[EXTRACTED ENTRIES Boundary: Start]
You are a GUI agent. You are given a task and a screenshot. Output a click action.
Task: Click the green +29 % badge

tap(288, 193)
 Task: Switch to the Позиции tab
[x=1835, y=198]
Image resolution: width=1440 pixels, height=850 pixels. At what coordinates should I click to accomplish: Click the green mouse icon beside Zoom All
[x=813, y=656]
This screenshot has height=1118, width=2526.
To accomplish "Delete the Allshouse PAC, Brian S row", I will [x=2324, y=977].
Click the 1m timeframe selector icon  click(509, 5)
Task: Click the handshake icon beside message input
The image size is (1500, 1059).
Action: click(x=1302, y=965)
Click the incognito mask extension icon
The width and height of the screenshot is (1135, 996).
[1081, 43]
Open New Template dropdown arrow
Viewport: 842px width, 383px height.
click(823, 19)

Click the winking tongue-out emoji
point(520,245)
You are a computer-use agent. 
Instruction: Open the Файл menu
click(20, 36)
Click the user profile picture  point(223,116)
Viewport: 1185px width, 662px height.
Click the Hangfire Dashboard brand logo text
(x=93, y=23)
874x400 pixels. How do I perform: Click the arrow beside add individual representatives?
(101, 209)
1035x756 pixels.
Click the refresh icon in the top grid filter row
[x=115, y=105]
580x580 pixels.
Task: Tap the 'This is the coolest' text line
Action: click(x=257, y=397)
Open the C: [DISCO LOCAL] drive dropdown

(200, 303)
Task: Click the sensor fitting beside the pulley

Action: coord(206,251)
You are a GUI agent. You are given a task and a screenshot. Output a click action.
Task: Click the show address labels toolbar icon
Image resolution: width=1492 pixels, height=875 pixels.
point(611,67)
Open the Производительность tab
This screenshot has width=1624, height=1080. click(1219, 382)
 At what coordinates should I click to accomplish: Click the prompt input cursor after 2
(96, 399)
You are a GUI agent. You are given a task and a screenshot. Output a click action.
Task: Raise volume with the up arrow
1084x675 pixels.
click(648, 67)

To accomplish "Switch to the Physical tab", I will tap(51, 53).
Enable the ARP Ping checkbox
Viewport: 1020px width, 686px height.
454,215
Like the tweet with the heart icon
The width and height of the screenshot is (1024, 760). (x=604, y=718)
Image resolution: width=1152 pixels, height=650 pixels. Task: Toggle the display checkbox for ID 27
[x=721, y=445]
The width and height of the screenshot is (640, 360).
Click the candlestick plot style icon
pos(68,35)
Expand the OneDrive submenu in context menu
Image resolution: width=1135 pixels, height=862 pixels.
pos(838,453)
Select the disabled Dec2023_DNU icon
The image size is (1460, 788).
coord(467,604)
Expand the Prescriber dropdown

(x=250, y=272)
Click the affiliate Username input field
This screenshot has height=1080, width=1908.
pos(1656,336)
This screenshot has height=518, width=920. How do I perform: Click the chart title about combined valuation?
[EXTRACTED ENTRIES Boundary: End]
» **ASSIGNMENT**:
An exact copy of every line above, start to finish, is required.

» **SOLUTION TO THE PROBLEM**:
You are a GUI agent. You are given a task and a screenshot. Output a click action.
Task: Click the green +29 % badge

tap(288, 193)
 Task: Switch to the Позиции tab
[x=1835, y=198]
Image resolution: width=1440 pixels, height=850 pixels. At what coordinates should I click to accomplish: Click the green mouse icon beside Zoom All
[x=813, y=656]
This screenshot has height=1118, width=2526.
To accomplish "Delete the Allshouse PAC, Brian S row", I will [x=2324, y=977].
Click the 1m timeframe selector icon  click(509, 5)
Task: Click the handshake icon beside message input
The image size is (1500, 1059).
Action: click(x=1302, y=965)
Click the incognito mask extension icon
The width and height of the screenshot is (1135, 996).
[1081, 43]
Open New Template dropdown arrow
Viewport: 842px width, 383px height.
click(823, 19)

Click the winking tongue-out emoji
point(520,245)
You are a computer-use agent. 
Instruction: Open the Файл menu
click(20, 36)
Click the user profile picture  point(223,116)
Viewport: 1185px width, 662px height.
Click the Hangfire Dashboard brand logo text
(x=93, y=23)
874x400 pixels. How do I perform: Click the arrow beside add individual representatives?
(101, 209)
1035x756 pixels.
Click the refresh icon in the top grid filter row
[x=115, y=105]
580x580 pixels.
Task: Tap the 'This is the coolest' text line
Action: click(x=257, y=397)
Open the C: [DISCO LOCAL] drive dropdown

(200, 303)
Task: Click the sensor fitting beside the pulley

Action: coord(206,251)
You are a GUI agent. You are given a task and a screenshot. Output a click action.
Task: Click the show address labels toolbar icon
Image resolution: width=1492 pixels, height=875 pixels.
point(611,67)
Open the Производительность tab
This screenshot has width=1624, height=1080. click(1219, 382)
 At what coordinates should I click to accomplish: Click the prompt input cursor after 2
(96, 399)
You are a GUI agent. You are given a task and a screenshot. Output a click action.
Task: Raise volume with the up arrow
1084x675 pixels.
click(648, 67)

To accomplish "Switch to the Physical tab", I will tap(51, 53).
Enable the ARP Ping checkbox
Viewport: 1020px width, 686px height.
454,215
Like the tweet with the heart icon
The width and height of the screenshot is (1024, 760). (x=604, y=718)
Image resolution: width=1152 pixels, height=650 pixels. Task: Toggle the display checkbox for ID 27
[x=721, y=445]
The width and height of the screenshot is (640, 360).
Click the candlestick plot style icon
pos(68,35)
Expand the OneDrive submenu in context menu
Image resolution: width=1135 pixels, height=862 pixels.
pos(838,453)
Select the disabled Dec2023_DNU icon
The image size is (1460, 788).
coord(467,604)
Expand the Prescriber dropdown

(x=250, y=272)
Click the affiliate Username input field
This screenshot has height=1080, width=1908.
pos(1656,336)
This screenshot has height=518, width=920. How do I perform: Click the chart title about combined valuation?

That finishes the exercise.